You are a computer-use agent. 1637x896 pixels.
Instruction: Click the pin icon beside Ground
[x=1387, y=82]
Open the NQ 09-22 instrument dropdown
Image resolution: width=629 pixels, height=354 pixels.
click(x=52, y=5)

* * *

## Your task
Output the records exactly, including every line.

## Reply to the exercise
You are a computer-use agent. 1637x896 pixels.
Instruction: Click the pin icon beside Ground
[x=1387, y=82]
Open the NQ 09-22 instrument dropdown
Image resolution: width=629 pixels, height=354 pixels.
click(x=52, y=5)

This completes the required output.